Beyond generating text and reading documents, NetSuite applies AI to your own operational data to help you see what is coming and what looks unusual. This page, part of our AI in NetSuite series, covers how AI-assisted analytics and reporting can support better decisions.
Where AI Helps in Analytics
AI-driven analytics typically show up as forecasting future values from historical trends, anomaly detection that flags transactions or metrics outside normal ranges, and natural-language or guided exploration that lowers the barrier to building a report. The goal is to move from describing what happened to anticipating what will happen and highlighting what deserves attention.

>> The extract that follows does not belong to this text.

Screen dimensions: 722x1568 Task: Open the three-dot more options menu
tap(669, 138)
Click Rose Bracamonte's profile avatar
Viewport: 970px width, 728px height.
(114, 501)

Example: Cash Flow Forecast
A controller wants a forward view of cash. Using historical receivables and payables patterns, an AI-assisted forecast projects the next quarter’s cash position and highlights the weeks where inflows dip below outflows. The controller uses that to time a planned equipment purchase rather than discovering the crunch after the fact.
A Real-World Scenario: Catching Margin Erosion Early
A wholesaler set up anomaly detection on gross margin by product line. When a supplier quietly raised costs on one line, margin drifted below its normal band weeks before anyone would have noticed in a monthly review. The flag prompted a pricing conversation that protected several points of margin across the quarter. The AI did not make the decision; it simply pointed to the right place to look.
Good Practices
Treat forecasts as informed estimates, not guarantees, and understand the assumptions behind them. Clean, consistent source data matters more than any algorithm. Pair AI signals with human judgment, and confirm which analytics AI capabilities are available for your NetSuite edition against the current documentation.